# DIRECTIONS FOR THIS TASK:
Set down the records below unchanged, beginning at the line that contains "Where should I" and continuing through the last line of the records. Omit the pictures from your answer.
— Start SUPPLIED RECORDS —
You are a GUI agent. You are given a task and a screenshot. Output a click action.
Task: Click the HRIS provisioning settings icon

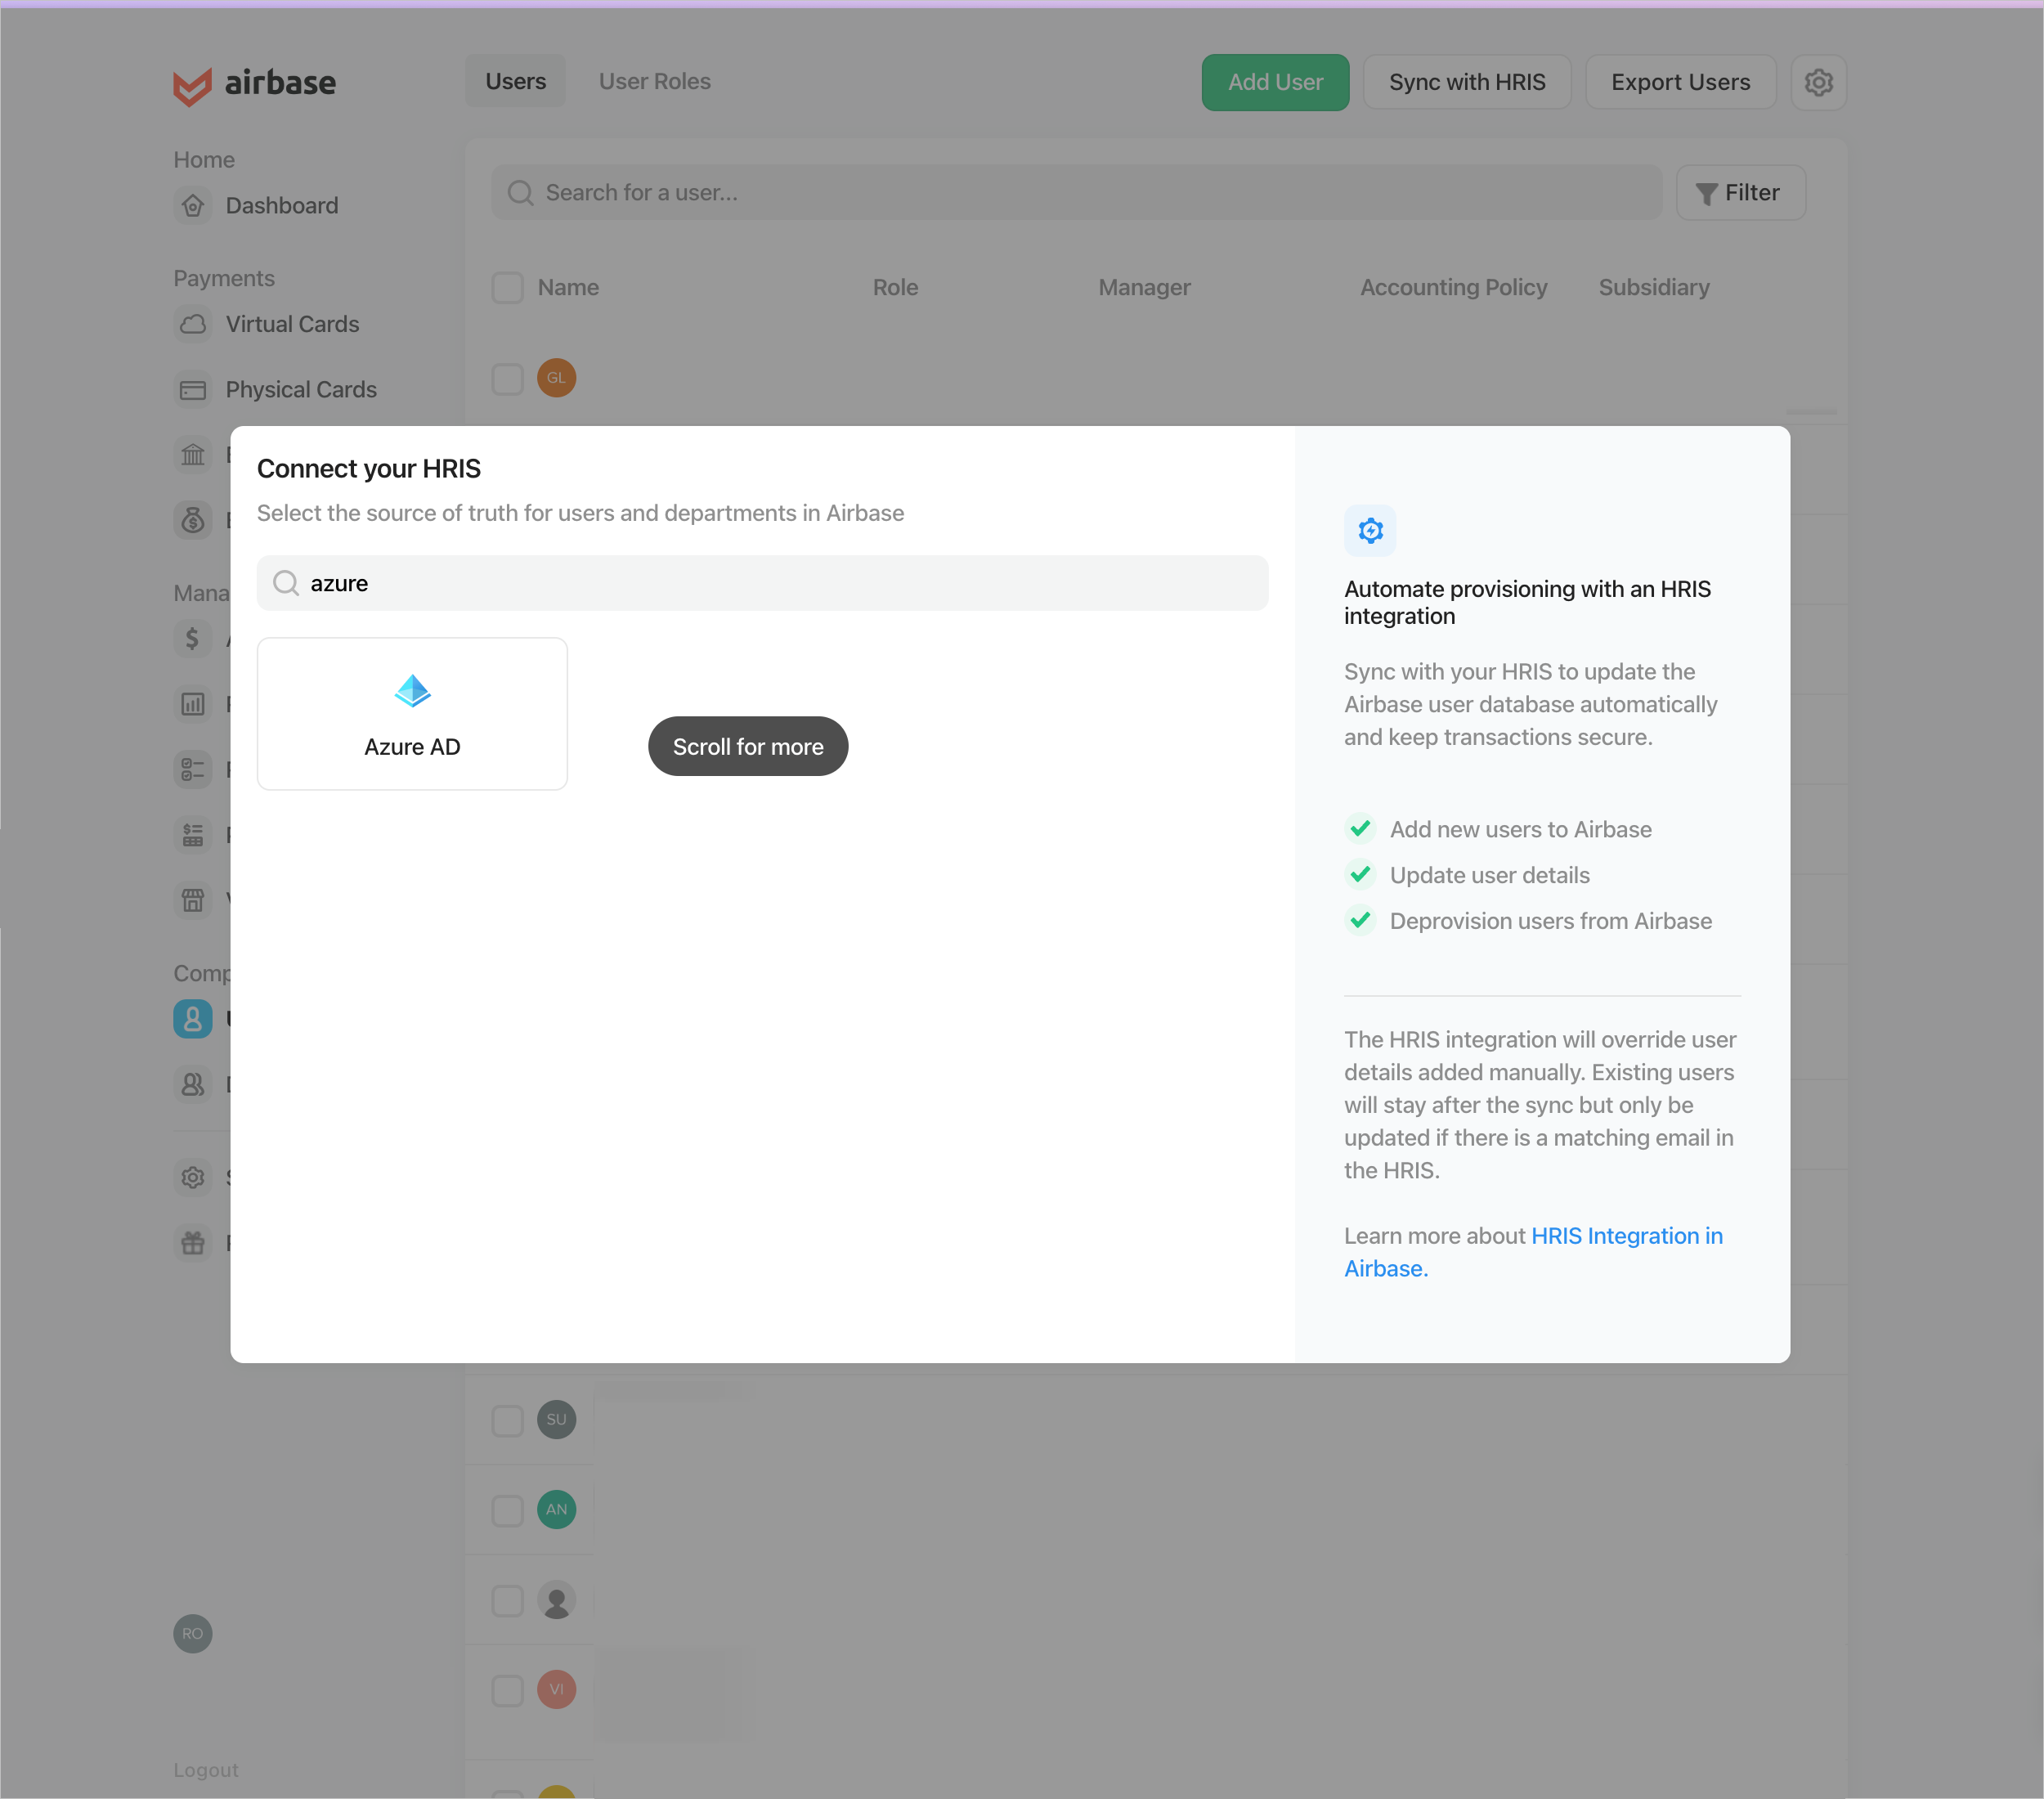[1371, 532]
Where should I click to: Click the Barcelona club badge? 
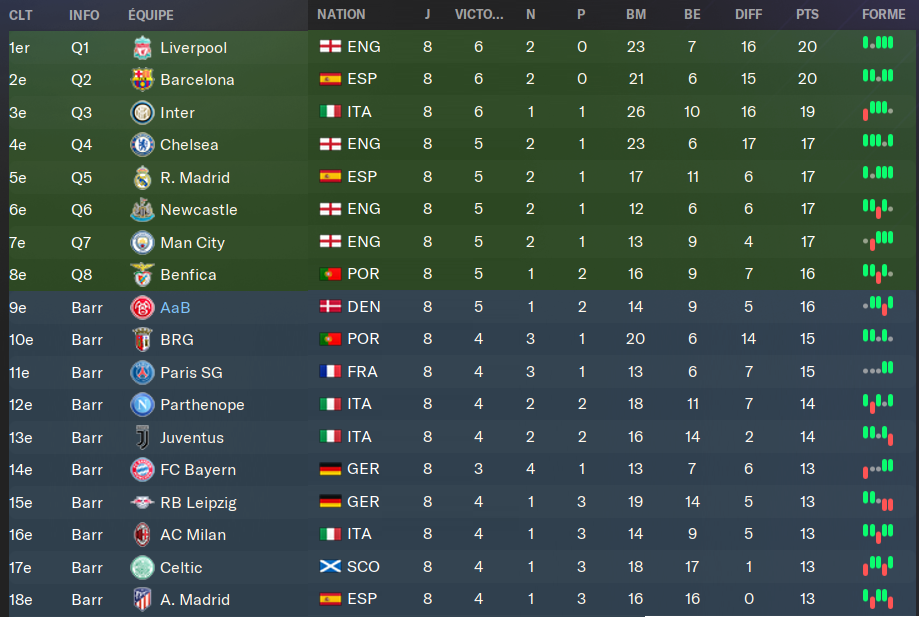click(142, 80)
— End SUPPLIED RECORDS —
# OUTPUT FOR THIS TASK:
Where should I click to: Click the Barcelona club badge? 
click(142, 80)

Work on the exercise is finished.